** Data to examine follows **

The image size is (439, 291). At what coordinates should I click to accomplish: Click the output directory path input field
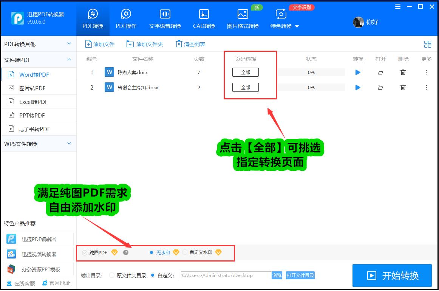(223, 276)
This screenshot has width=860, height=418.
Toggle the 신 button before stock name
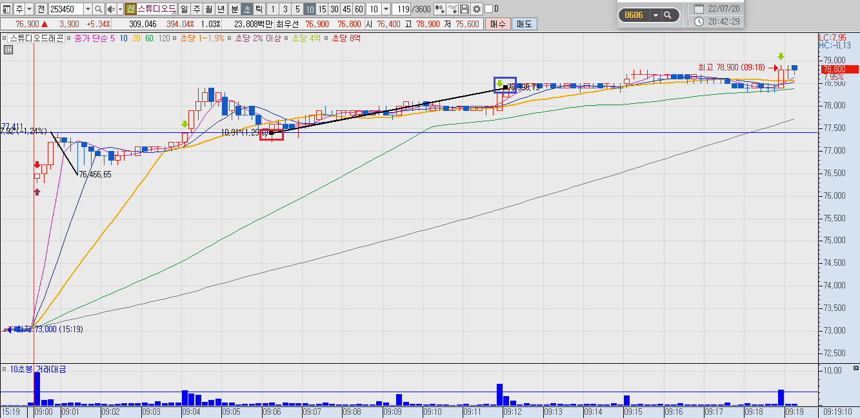pos(130,9)
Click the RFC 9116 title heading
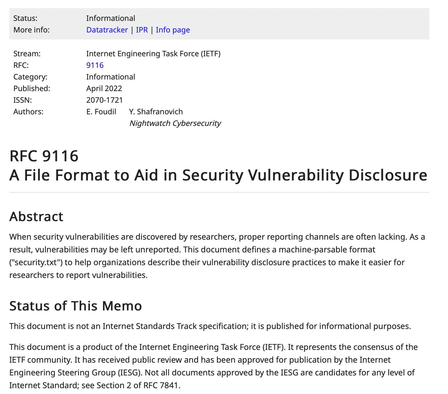 (x=44, y=156)
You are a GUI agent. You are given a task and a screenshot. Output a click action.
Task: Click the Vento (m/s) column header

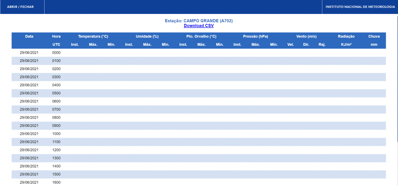[x=306, y=36]
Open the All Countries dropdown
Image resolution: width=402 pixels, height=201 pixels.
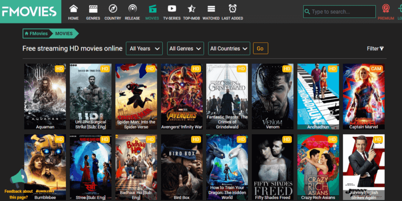tap(229, 49)
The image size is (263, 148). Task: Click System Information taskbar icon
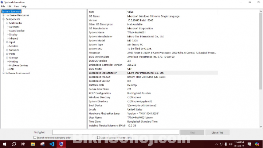61,144
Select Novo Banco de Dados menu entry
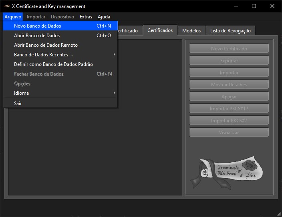This screenshot has height=217, width=282. coord(38,26)
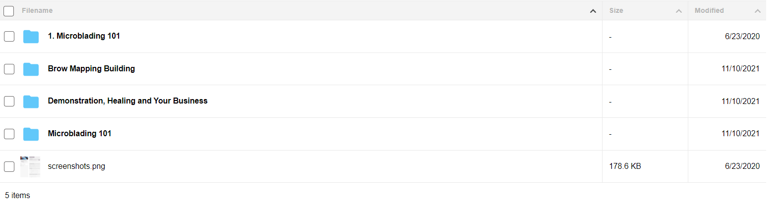784x209 pixels.
Task: Toggle sort arrow in the Filename column
Action: tap(593, 11)
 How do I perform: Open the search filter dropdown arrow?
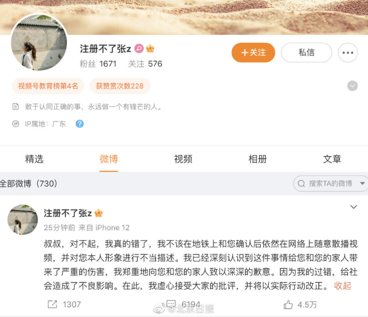pyautogui.click(x=362, y=183)
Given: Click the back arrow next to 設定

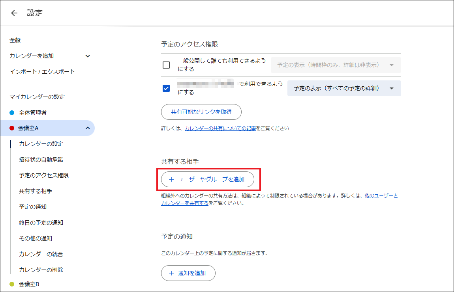Looking at the screenshot, I should click(x=14, y=13).
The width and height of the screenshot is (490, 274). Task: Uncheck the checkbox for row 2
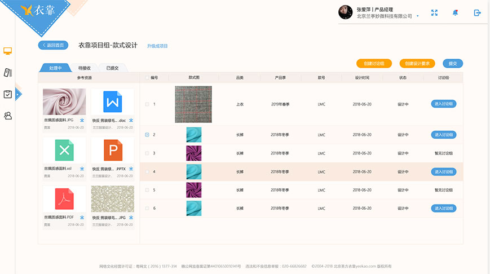(x=147, y=135)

** End of Data to examine **

*Task statement*:
Only the pictures are to be left out; copy all the remaining material above exactly.

*Answer area*:
The image size is (439, 291). At what coordinates should I click to accomplish: Click the output directory path input field
(223, 276)
This screenshot has width=860, height=418.
Toggle the 신 button before stock name
pos(130,9)
Click the RFC 9116 title heading
 (x=44, y=156)
You are a GUI agent. You are given a task and a screenshot. Output a click action.
Task: Click the Vento (m/s) column header

[x=306, y=36]
Open the All Countries dropdown
Image resolution: width=402 pixels, height=201 pixels.
tap(229, 49)
The image size is (263, 148). Task: Click System Information taskbar icon
61,144
Select Novo Banco de Dados menu entry
This screenshot has height=217, width=282. coord(38,26)
784x209 pixels.
Task: Toggle sort arrow in the Filename column
Action: tap(593, 11)
 How do I perform: Open the search filter dropdown arrow?
pyautogui.click(x=362, y=183)
Given: Click the back arrow next to 設定

Looking at the screenshot, I should click(x=14, y=13).
The width and height of the screenshot is (490, 274). Task: Uncheck the checkbox for row 2
(x=147, y=135)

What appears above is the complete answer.